We've been hearing variations on "BUSH LIED!!!!" for at least 60 years.
BY MORTON KELLER Sunday, December 11, 2005 12:01 a.m. EST
Variations of "Bush lied" have been part of the political scene ever since America plunged into its permanent overseas embroilment in the Second World War. Reviewing that record won't settle the current dispute over how and why we got into Iraq. But it should remind us that George W. Bush's accusers are hardly walking in fresh snow.
The charge that FDR knew of the Japanese intention to attack Pearl Harbor, but used it to ensure American entry into the war against the Axis, surfaced after 1945, when the war was over, FDR was dead, and the decks were cleared for some sleeves-rolled-up recrimination. In 1948 the progressive historian (and prewar isolationist) Charles A. Beard accused FDR of "maneuvering the country into war." Anti-New Deal Republicans such as Robert A. Taft, anxious for a stick with which to whack at FDR, thought FDR's "policy of bluff" drove Japan to its Pearl Harbor attack. The accusation never really took hold, but never wholly faded away. Eccentric historian John Toland (who found much good in Hitler) resurrected the FDR conspiracy story in his book "Infamy" (1982), which unfortunately appeared a year after Gordon Prange's "At Dawn We Slept" definitively buried it.

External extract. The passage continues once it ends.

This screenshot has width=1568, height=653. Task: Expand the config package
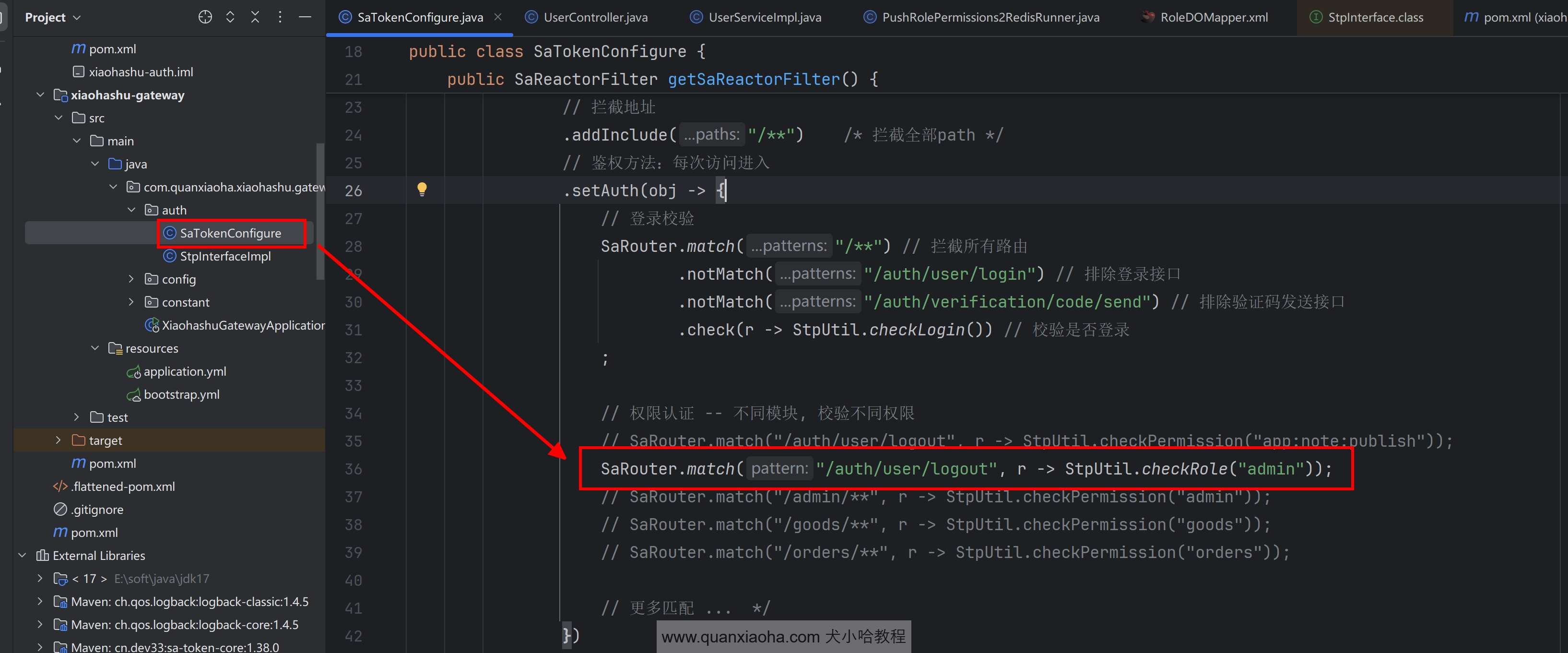tap(131, 279)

Fast forward (not very far) to June 1950, and to what almost everyone saw as North Korea's invasion of South Korea. Once again the U.S. was caught flatfooted by a devastating assault. And once again, politically motivated conspiratorialists shifted the blame to an administration charged with either cuddling up to the communists or hell-bent on going to war with them.

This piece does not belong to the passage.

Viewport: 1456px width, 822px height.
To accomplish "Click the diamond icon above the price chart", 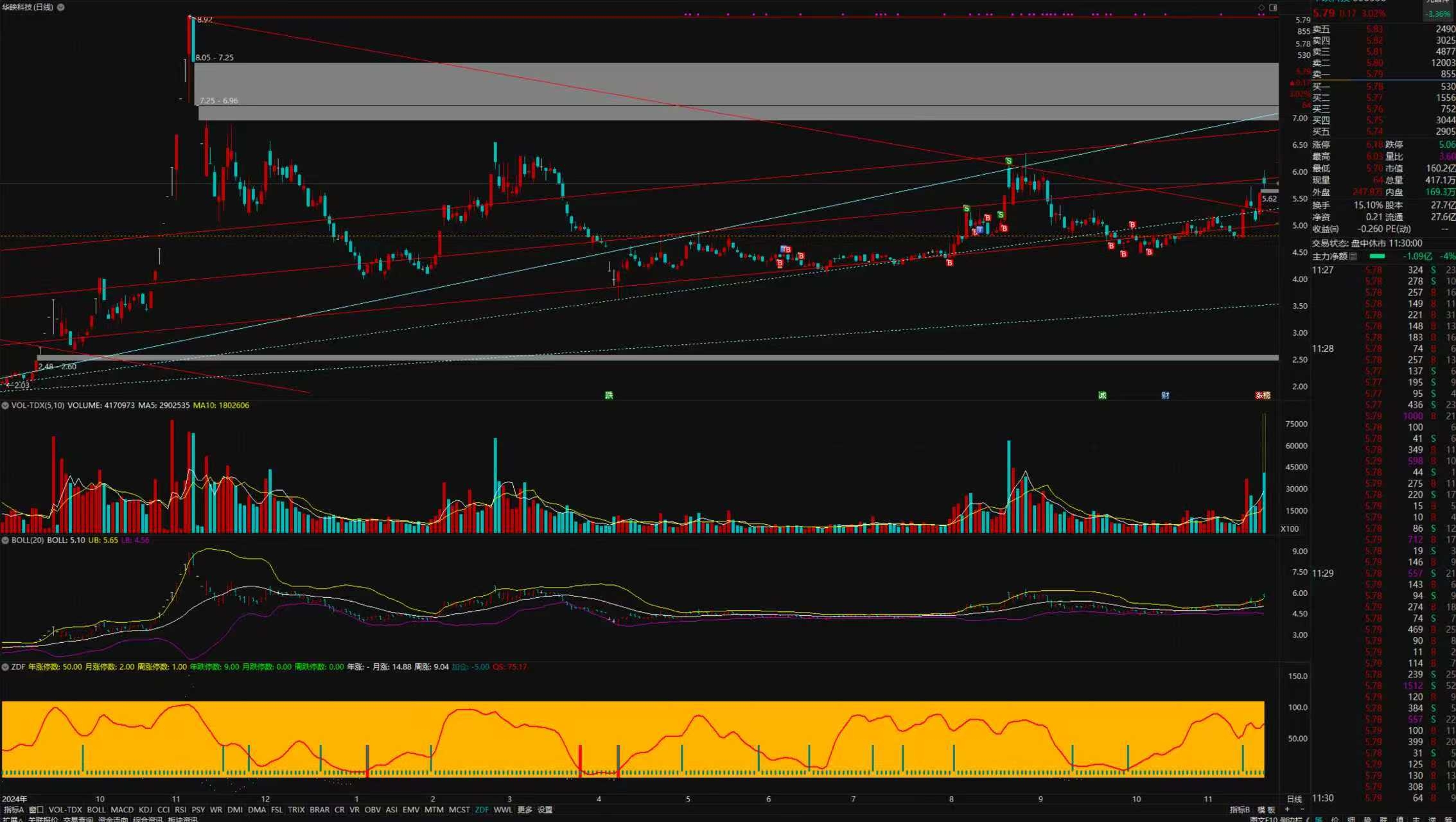I will (x=1261, y=8).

The most potent assault on Truman came from the Republican right. Hadn't Dean Acheson conveniently excluded South Korea from the anticommunist defense perimeter, thereby opening the door to the North Korean onslaught? The catchy "20 years of treason" theme, raised by Joseph McCarthy to a low art, was taken up by Republicans still hungry for revenge against FDR and the New Deal.
The left played the other side of the conspiracy street. I.F. Stone produced "The Hidden History of the Korean War" in 1952. This tract argued that the U.S. and South Korea were the real aggressors, maneuvering a compromise-seeking North into using military force first. Stone's book, all but ignored when it first appeared, got a new lease on life in the Vietnam 1960s, when other voices on the left repeated the charge.
Next came Lyndon Johnson, the Gulf of Tonkin Resolution and the Vietnam War. Here the he-lied-us-into-war theme got its fullest mainstream workout. And not without reason: the second North Vietnamese "attack" on a U.S. warship in the Gulf of Tonkin appears never to have happened. But on the assumption that it did, a near-unanimous Congress authorized the use of force, which the administration relied on to justify its major escalation of the U.S. role in Vietnam.
Did LBJ and Defense Secretary Robert McNamara knowingly use a nonevent to get what they wanted from Congress? William Fulbright, who led the charge in the Senate to get the resolution passed, at first exonerated Mr. McNamara of any conscious intention to deceive. Later he changed his mind. Shades of Mr. Bush and WMDs--though the belief that Saddam had such weapons rested on a far broader evidentiary and intelligence basis than the Tonkin Gulf incident.
When we get to Mr. Bush, WMDs and Iraq, the principle that while history doesn't repeat itself, it rhymes, applies in spades. In March 2003, as in December 1941, June 1950 and the summer of 1964, there was broad agreement that Something Had to Be Done. If flat-out lying created that mood, that is a black mark indeed on American policy making. But if the conspiracy charge was (to put it mildly) far from open-and-shut, and if the conspiratorialists were driven more by ideology and partisanship than by proof, then a healthy skepticism is in order.
History's lesson is this: in modern America, the path to war is beset with actions that rest on uncertain or arguable justification. The political/ideological fringes will craft theories of conspiracy with scant regard for fact or probability. And the opposition will make what it can of this material, within the limits of political prudence.
Mr. Keller is Spector Professor of History Emeritus at Brandeis.